Now we are ready to look into how this AST is rewritten into the loop form. Use your the arrow key up and down to move between the file name that rewrite happens, and left right to move across rewrites within a single file. The rewrite mechanism is covered in my pattern matcher post. Each filename represents a call to graph_rewrite, and this usually consists of a PatternMatcher instance. Within a pattern matcher, the AST may be rewritten multiple times, depending on how many times it matches the rules defined, and that’s what’s being navigated when moving left and right.

Let’s navigate to “lowerer”’s rewrite, and move horizontally to the first rewrite occurrance. On the right hand side, we have the place where the call to “graph_rewrite” takes place, so you can navigate to the file to make changes if needed, we also have the actual rule you passed to PatternMatcher that did this rewrite. And finally, we have the text representation of the AST as a diff. The text form has the same content as the nodes graph, just different form. We can see that the function lower_load_store did a rewrite that matches the LOAD op, it turned its two srcs (“DEFINE_GLOBAL”, “VIEW”) into an “INDEX” node. Let’s see the definition of loader_load_store, by following the code path indicated:

def lower_load_store(ctx: IndexContext, x: UOp):
  idx, valid = x.st_arg.to_indexed_uops(ctx.ridxs if x.op is Ops.LOAD and x.src[0].op is Ops.DEFINE_LOCAL else ctx.idxs)
  # TODO: check has_valid in UPat, not here
  has_valid = valid.op is not Ops.CONST or valid.arg is not True
  buf = x.src[0]
  if x.op is Ops.LOAD:
    barrier = (UOp(Ops.BARRIER, dtypes.void, (x.src[2],)),) if x.src[0].op is Ops.DEFINE_LOCAL else ()
    return UOp(Ops.LOAD, x.dtype, (buf.index(idx, valid if has_valid else None),) + barrier)
  # NOTE: only store the local reduceop in the threads that are actually doing the reduce
  if cast(PtrDType, x.src[0].dtype).local and x.src[2].op is Ops.ASSIGN:
    reduce_input = x.src[2].src[1].src[1] if x.src[2].src[1].src[1] is not x.src[2].src[0] else x.src[2].src[1].src[0]
    store_back = reduce_input.op is Ops.LOAD and cast(PtrDType, reduce_input.src[0].dtype).local
  else: store_back = False
  # NOTE: If we're storing the reduced value back into each thread, need to zero-out the reduced axes
  if store_back: idx, _ = x.st_arg.to_indexed_uops([u.const_like(0) if u in x.src[2].src else u for u in ctx.idxs])
  if (not cast(PtrDType, x.src[0].dtype).local) or store_back:
    for oidx, ridx in zip(ctx.idxs, ctx.ridxs):
      if oidx is not ridx: valid = valid * oidx.eq(0)
    has_valid = valid.op is not Ops.CONST or valid.arg is not True
  return UOp(Ops.STORE, dtypes.void, (buf.index(idx, valid if has_valid else None), x.src[2]))

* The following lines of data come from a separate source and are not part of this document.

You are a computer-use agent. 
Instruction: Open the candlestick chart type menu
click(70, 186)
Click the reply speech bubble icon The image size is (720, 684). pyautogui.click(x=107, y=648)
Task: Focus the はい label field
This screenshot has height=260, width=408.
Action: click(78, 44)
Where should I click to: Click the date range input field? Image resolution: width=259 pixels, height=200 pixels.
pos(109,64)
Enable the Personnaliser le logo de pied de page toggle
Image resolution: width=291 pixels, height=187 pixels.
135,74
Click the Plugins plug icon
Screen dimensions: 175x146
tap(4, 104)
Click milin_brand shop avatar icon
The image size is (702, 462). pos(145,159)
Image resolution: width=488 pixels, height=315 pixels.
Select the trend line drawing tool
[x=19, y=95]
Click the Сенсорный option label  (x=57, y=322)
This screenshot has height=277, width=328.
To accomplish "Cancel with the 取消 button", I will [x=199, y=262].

The implementation will change, but I just want to demystify the mechanism. the x argument is a LOAD, and this branches into the first return. It returns a UOp(Ops.LOAD) with its source being set to an index node (buf.index), and hence our green result.

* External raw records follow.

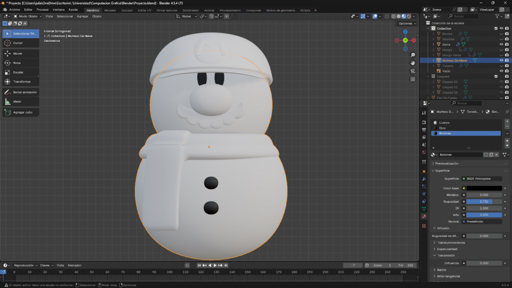Screen dimensions: 512x288
Task: Toggle visibility of Muñeco De Nieve
Action: point(501,61)
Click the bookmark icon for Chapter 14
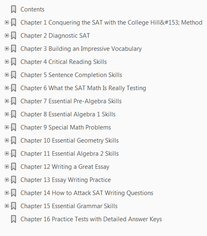 click(x=14, y=193)
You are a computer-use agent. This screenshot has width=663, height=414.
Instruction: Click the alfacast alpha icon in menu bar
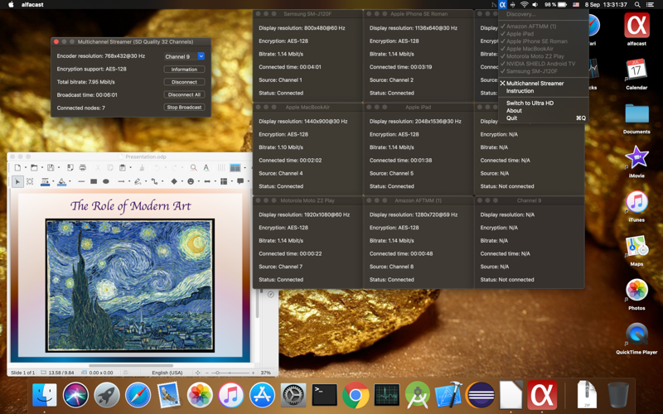[x=502, y=5]
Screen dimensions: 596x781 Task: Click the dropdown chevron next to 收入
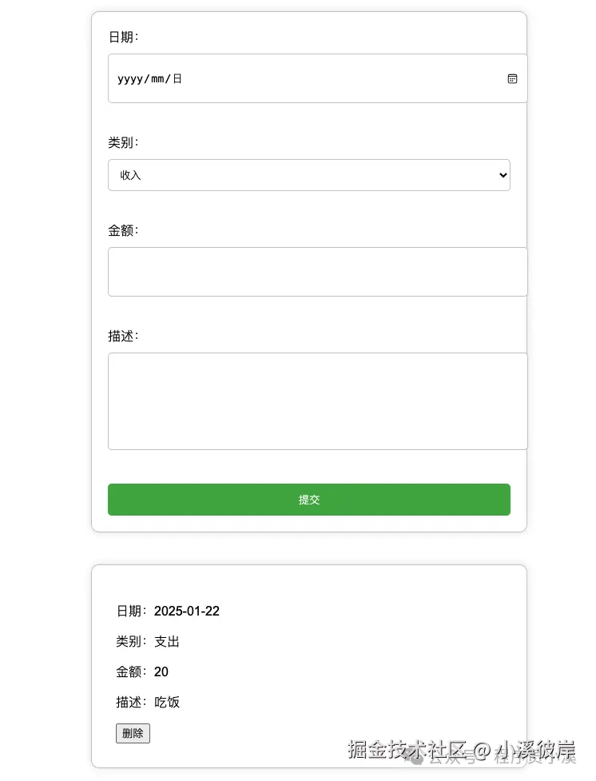point(502,175)
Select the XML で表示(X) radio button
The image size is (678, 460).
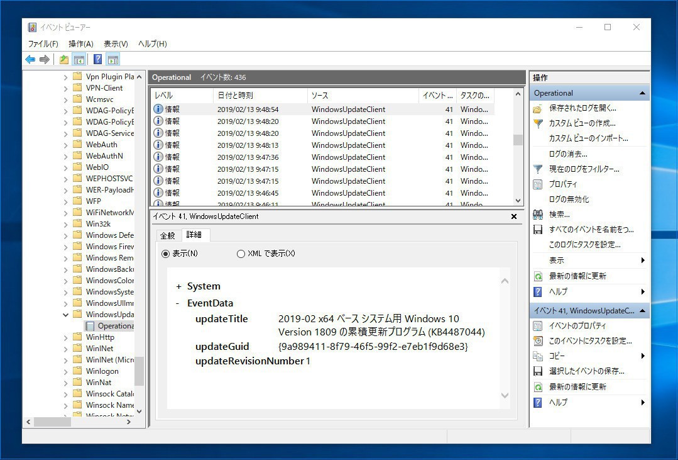[241, 254]
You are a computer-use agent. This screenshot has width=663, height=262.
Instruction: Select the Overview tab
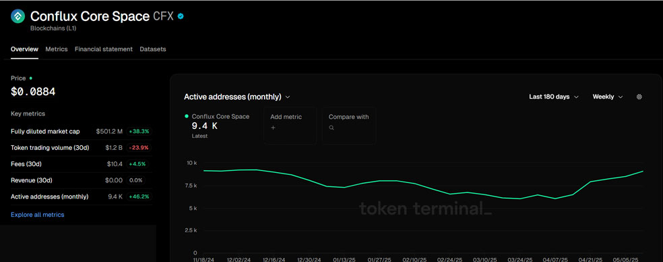(24, 49)
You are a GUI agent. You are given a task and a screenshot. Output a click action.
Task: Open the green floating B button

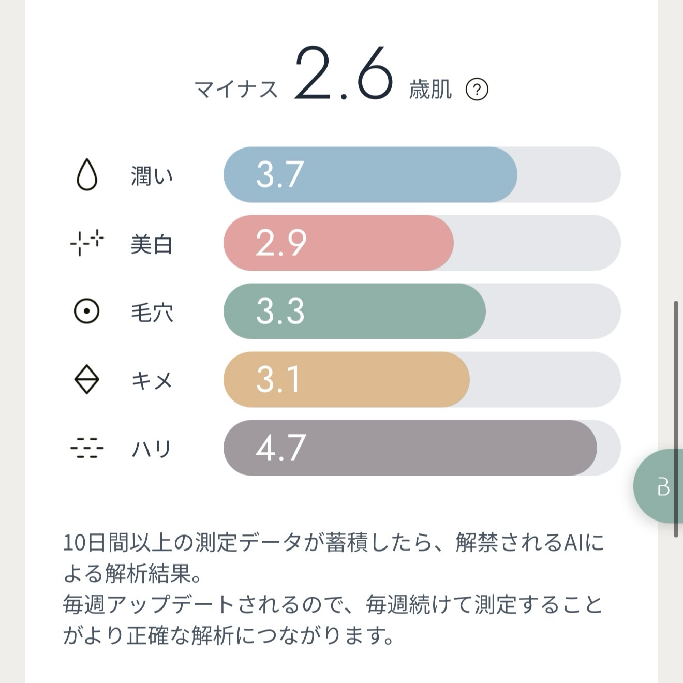(661, 486)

Click again on the right arrow to see the next match, and you should see that the mechanism is roughly the same. But this time there’s something interesting:

We have the DEFINE_ACC being shown, this is the unoptimized version, as it indicates we are doing the reduce with a plain accumulator and loop. The name of the function always gives out some hints lower_reduce_axis, telling us it is gonna turn the REDUCE_OP into the specific implementation. Let’s peek into the implementation:

def lower_reduce_axis(ctx: IndexContext, x: UOp):
  # NOTE: always using ridxs is fine here
  reduce_range, reduce_expand = partition([ctx.ridxs[i] for i in x.axis_arg], lambda y: y.op is Ops.RANGE)
  assert all(x.op is Ops.EXPAND for x in reduce_expand), f"not all EXPANDS in {reduce_expand} for {x.axis_arg}"
  alu_op: Ops = x.arg[0]
  ret = x.src[0]
  if len(contract_axis:=flatten(x.arg for x in reduce_expand)):
    ret = UOp(Ops.CONTRACT, x.dtype.vec(prod(x[1] for x in contract_axis)), (ret,), tuple(contract_axis))
    ret = functools.reduce(lambda x,y: x.alu(alu_op, y), [ret.gep(i) for i in range(ret.dtype.count)])
  if not len(reduce_range): return ret
  # create ACC and assign
  acc = UOp(Ops.DEFINE_ACC, x.dtype, (x.const_like(identity_element(alu_op, x.dtype.scalar())),) + tuple(reduce_range), (ctx.acc_num,))
  ctx.acc_num += 1
  return acc.assign(acc.alu(alu_op, ret))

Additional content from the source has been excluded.